• _What the exercise asks_:
Change "Frontier" to "Delta" wherever it occurs in the records below, and write out every line again with nothing else altered.

• _Entries_:
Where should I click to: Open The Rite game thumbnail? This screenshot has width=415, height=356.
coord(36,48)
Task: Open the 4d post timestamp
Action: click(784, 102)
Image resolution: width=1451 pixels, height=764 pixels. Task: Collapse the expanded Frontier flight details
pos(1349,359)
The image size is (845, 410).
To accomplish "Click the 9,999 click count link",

• _Written response_:
Where should I click to: Open The Rite game thumbnail? This screenshot has width=415, height=356.
coord(36,48)
Task: Open the 4d post timestamp
Action: click(784, 102)
Image resolution: width=1451 pixels, height=764 pixels. Task: Collapse the expanded Delta flight details
pos(1349,359)
The image size is (845, 410).
To accomplish "Click the 9,999 click count link",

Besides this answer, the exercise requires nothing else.